Like every NFL season, the 2011-2012 version has brought us some great headlines, surprising side stories, and the head scratchingly bizarre. Some of this stuff most of us will claim we saw coming, other events are completely out of left field, but all of them are part of my Quick Slants: Weeks 1-3 edition. Instead of doing a specifically tailored dissection of one game, I’ll just give a bunch of short observation’s I’ve had of the NFL landscape every few weeks, to keep it fresh and interesting (translation: so that I don’t have to write/you don’t have to read a 1200 word post when this is so much easier.) With that, off we go
*The New England Patriots literally look like a carbon copy of the 2004-2005 Phoenix Suns: One half absolutely ridiculous, perfectly paced offense that can stack up points so fast the scoreboard can’t even keep track like the DDR showdown from Grandma's Boy; one half tissue paper thin defense with more holes in it than Sonny Corleone’s body does after the tollbooth scene in The Godfather.

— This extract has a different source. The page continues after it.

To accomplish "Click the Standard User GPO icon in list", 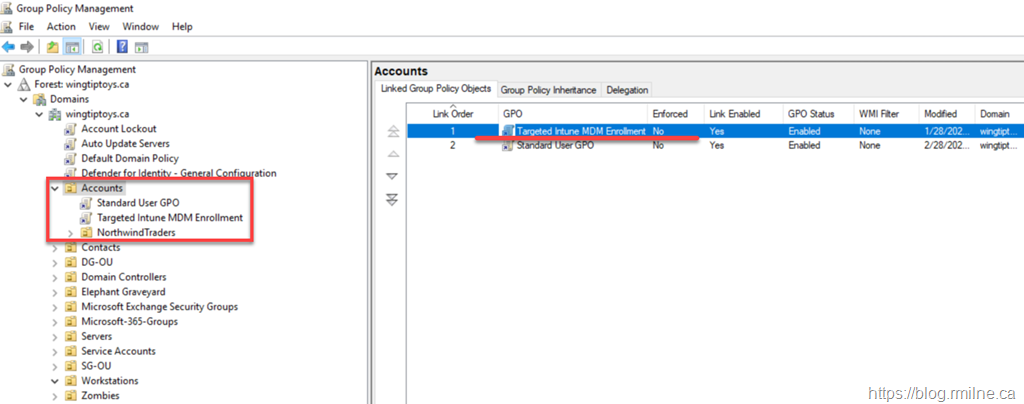I will (508, 145).
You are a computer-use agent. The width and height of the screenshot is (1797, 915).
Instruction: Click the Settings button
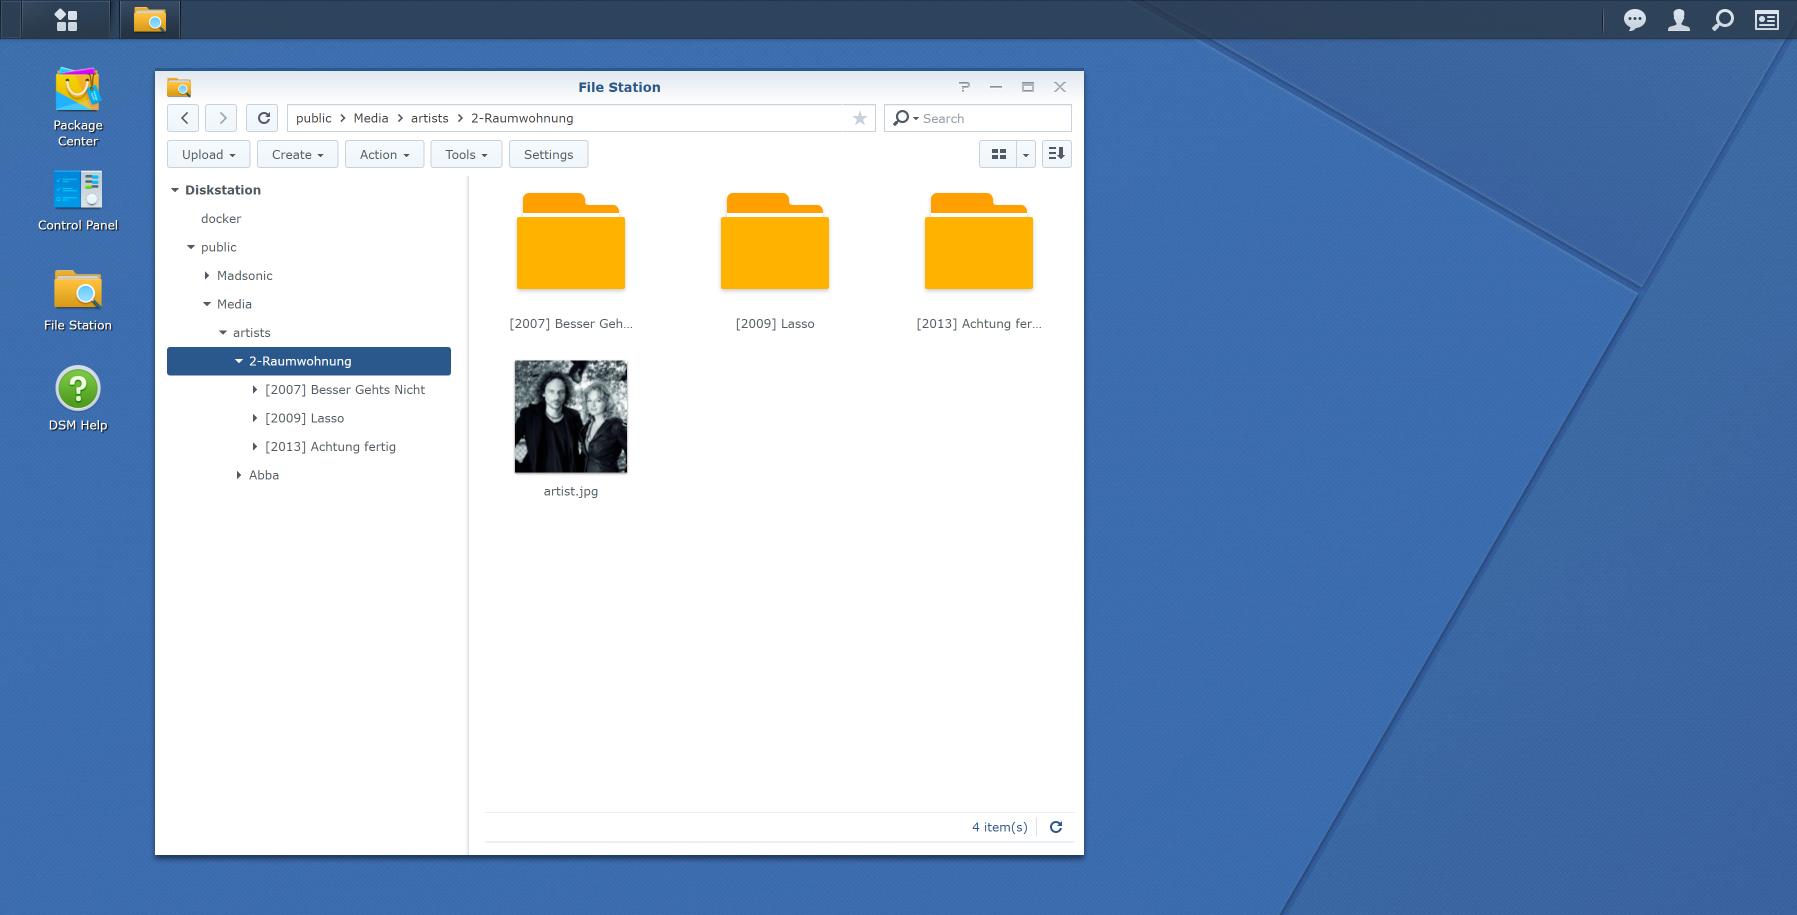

*The Oakland Raiders, after going through many treatments, have finally seemed to have recovered from the suckitude that the malignant disease “JeMarcus Russell-it is” left them with for years. We are looking at a team that, had they been able to stem a late surge by the Bills, that could be 3-0 right now. Holy shit. I am looking at that right, the Raiders?? Yeah…I am. Plenty of season for them to mess it up, but at least they look like a decent football team so far. Darren McFadden is transforming into a top tier running back with every passing week. Oh, and they also have a walking potential felony in their drunk ass kicker Sebastian Janikowski, who just so happens to also had a right leg made of titanium as he makes 50 yard field goals all day. Fun all around with this group
*I can’t help but wonder if Adrian Peterson just signed his way into being “Barry Sanders 2.0.” Not in terms of production; Barry, in my opinion, was the best running back to ever play the game. But in signing a 7 year, 100 million dollar deal, he’s essentially locked himself into a losing franchise that frankly doesn’t have much going on besides him. McNabb is completely and utterly cooked, Leslie Frazier is making fans pine for Brad Childress (maybe not, Childress was truly awful) and can’t force a turnover for their lives. Oh, and they’ve been outscored 67-6 in the second half of their games. If Adrian signed for the money, good move. If he signed to be on a winning club….yikes.
*Who in the hell saw the Buffalo Bills being the only team left in the AFC going 3-0?? The proverbial walking joke of the past 5 to 10 seasons, a group of football based futility that if you saw on your favorite teams schedule, you instantly penciled your team in for a win? Yeah, not happening this year. Ryan Fitzpatrick is absolutely GUNNING. He has a competent receiving core in Stevie Johnson, Donald Jones, and David Nelson. Fred Jackson, long an under rated back, is tearing through defenses with reckless abandon. That being said, in way am I penciling the Bills for a Superbowl Birth simply on their early success. They still have a truly AWFUL defense that struggles particularly against the run. It will be tough for them to win games if their offense fizzles at all. (NOTE: Did anyone see the dwarf athletic trainers the Bills had during the Aaron Willams injury this past Sunday? Dude is living proof that Gimli and his kin aren’t just mythical beings of Middle Earth. Linky goodness here)
*The NFC west is absolutely terrible. In other fascinating news, the sun rose still in the East and set in the West today. (I’d like to take this opportunity to give Frank Gore the middle finger. You’re one of the main reasons my Yahoo fantasy team sucks. Thanks, ass)
*The Eagles, despite the constant media blow jobs they received upon signing all these amazing Pro Bowl players, are 1-2 due to a secondary that apparently skipped the section of camp where they learned how to tackle, an offensive line more porous than a sponge, and their premier quarterback’s propensity to dangerously run out of the pocket has caused him to suffer a concussion and a broken hand in back to back weeks. Just another sign that hype and NFL “analysts” (edit: meathead dumbfucks who used to play football, so they think they are intelligent) anointing you as the team to beat in preseason means absolutely dick.
*In a really pleasant turn of events, the Detroit Lions are 3-0 and look every bit as talented as they have been touted. It’s taken a few years for all the pieces to assemble and Matthew Stafford to stay healthy, but I can’t help but love this team. Maybe it’s partially out of my affection for Barry Sanders, maybe I can sympathize with a city that has had next to nothing sports related to root for in years. But these guys are awesome on both sides of the ball. Stafford can sling it like a boss and Calvin Johnson (aptly named Megatron) is a freak in a league where wide receivers are already freakishly athletic human beings. Ndamukong Suh and Kyle Vandenbosch are a TWO MAN pass rush. Just awesome shit to watch, and I actually hope it continues (if for no other reason than to justify having them play every thanksgiving. This year they might actually…play a competitive game?!? I didn’t think Thanksgiving could get any better.)